## Dataset
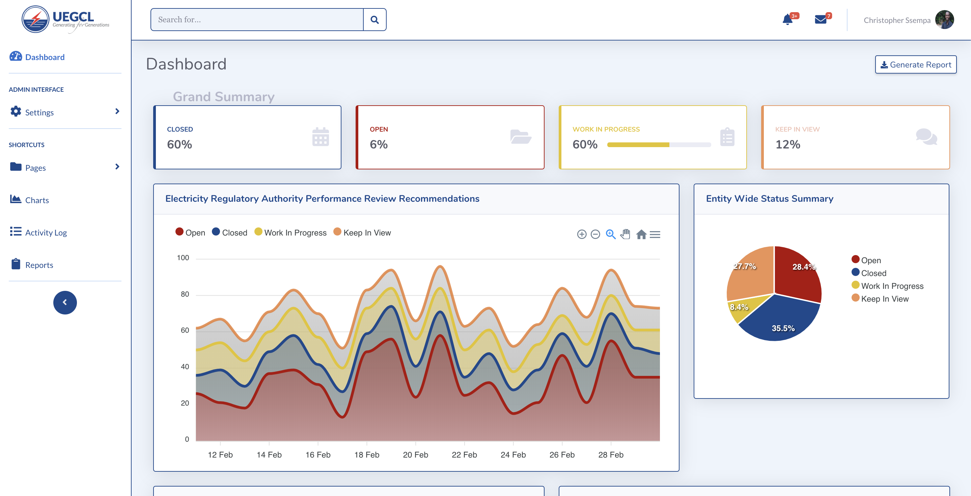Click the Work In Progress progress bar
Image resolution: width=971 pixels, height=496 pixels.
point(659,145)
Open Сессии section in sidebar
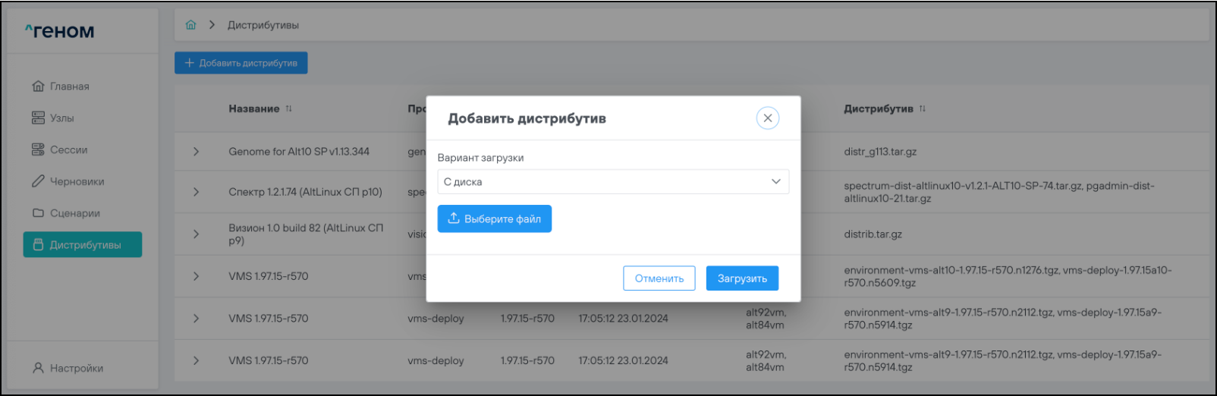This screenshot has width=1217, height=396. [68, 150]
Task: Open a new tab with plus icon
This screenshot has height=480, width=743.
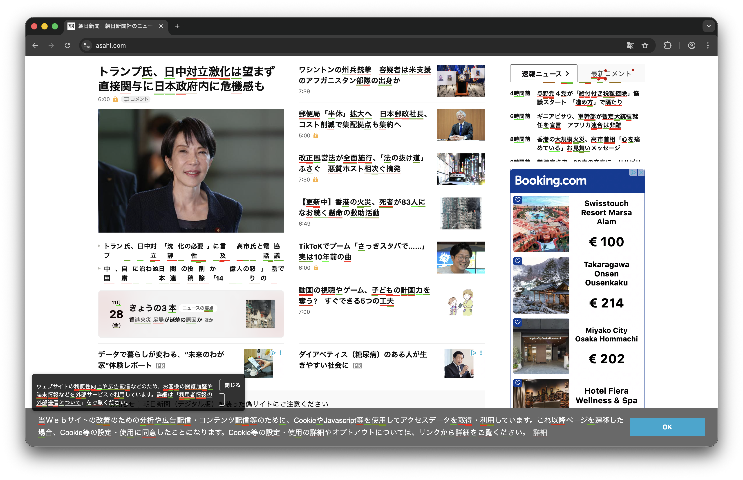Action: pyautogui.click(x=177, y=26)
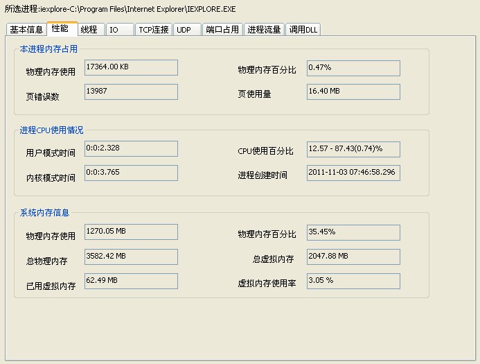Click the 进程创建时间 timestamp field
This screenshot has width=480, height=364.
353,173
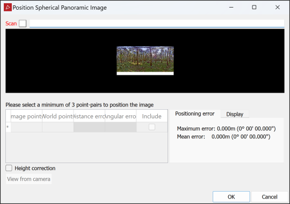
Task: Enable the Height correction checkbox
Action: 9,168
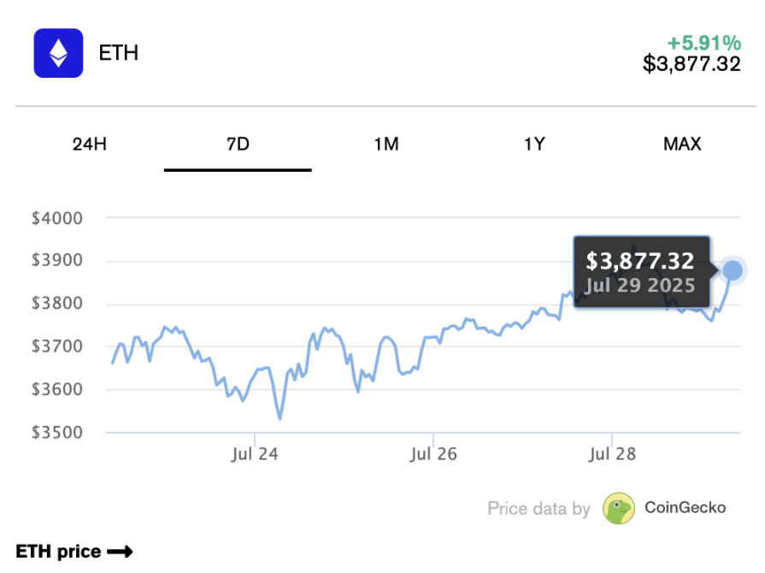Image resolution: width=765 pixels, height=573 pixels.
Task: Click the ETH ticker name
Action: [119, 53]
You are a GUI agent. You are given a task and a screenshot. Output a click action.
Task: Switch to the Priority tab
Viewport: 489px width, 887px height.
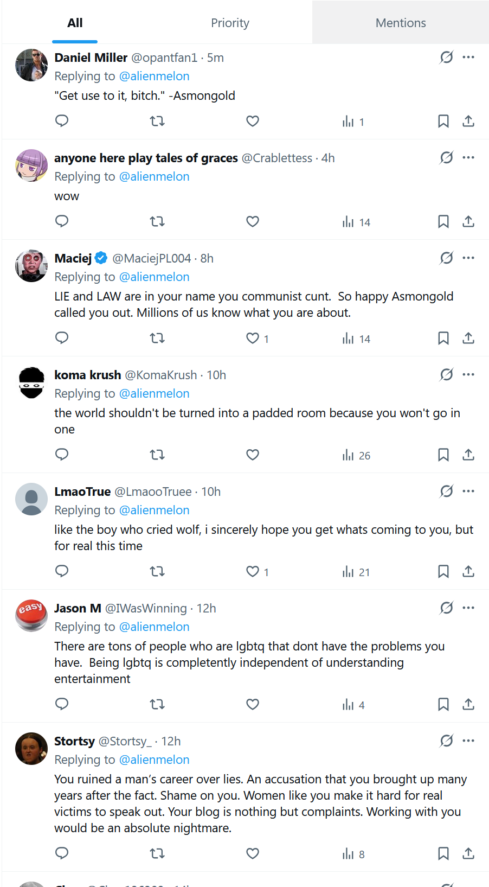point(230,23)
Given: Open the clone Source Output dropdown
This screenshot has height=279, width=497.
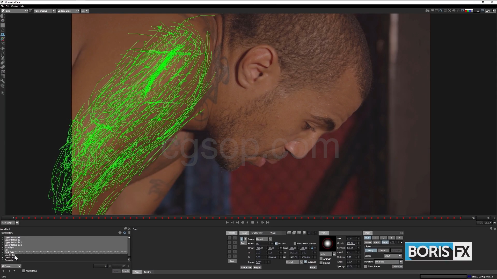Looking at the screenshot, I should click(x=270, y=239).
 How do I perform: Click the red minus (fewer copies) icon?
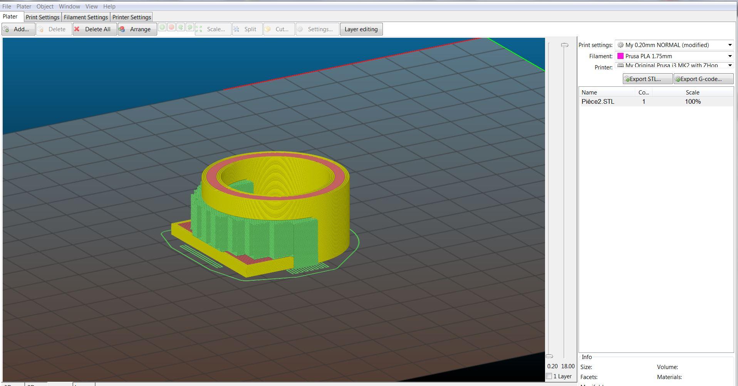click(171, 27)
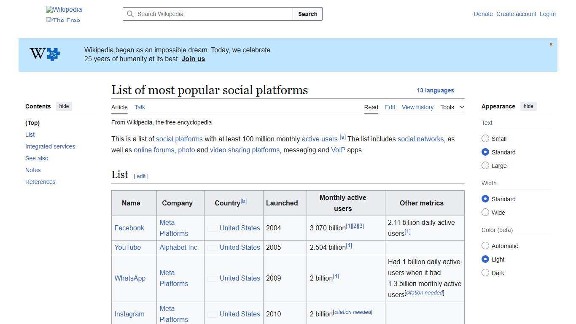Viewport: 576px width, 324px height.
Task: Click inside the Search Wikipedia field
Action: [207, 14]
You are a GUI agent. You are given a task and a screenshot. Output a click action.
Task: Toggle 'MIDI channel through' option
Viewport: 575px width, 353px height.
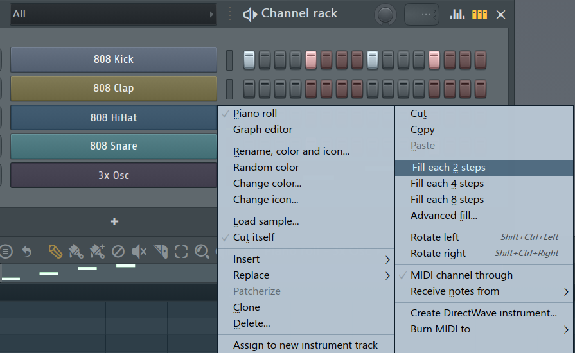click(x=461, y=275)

## What is asked
Update the data above by replacing every "GUI agent" with "interface agent" and leaving everything else unchanged. Reproduce all of the data without the pictures.

## Exercise output
Click the Work In Progress progress bar
Image resolution: width=971 pixels, height=496 pixels.
point(659,145)
Open Сессии section in sidebar
This screenshot has width=1217, height=396. [68, 150]
Task: Open a new tab with plus icon
This screenshot has height=480, width=743.
Action: pyautogui.click(x=177, y=26)
Click the 进程创建时间 timestamp field
This screenshot has width=480, height=364.
353,173
Task: Enable the Height correction checkbox
Action: 9,168
Image resolution: width=765 pixels, height=573 pixels.
Task: Click the ETH ticker name
Action: [119, 53]
You are a interface agent. You are given a task and a screenshot. Output a click action.
Task: Switch to the Priority tab
Viewport: 489px width, 887px height.
point(230,23)
Given: Open the clone Source Output dropdown
This screenshot has height=279, width=497.
Looking at the screenshot, I should click(x=270, y=239).
 How do I perform: Click the red minus (fewer copies) icon?
click(171, 27)
Viewport: 576px width, 324px height.
Task: Click inside the Search Wikipedia field
Action: [207, 14]
You are a interface agent. You are given a task and a screenshot. Output a click action.
Task: Toggle 'MIDI channel through' option
Viewport: 575px width, 353px height.
click(x=461, y=275)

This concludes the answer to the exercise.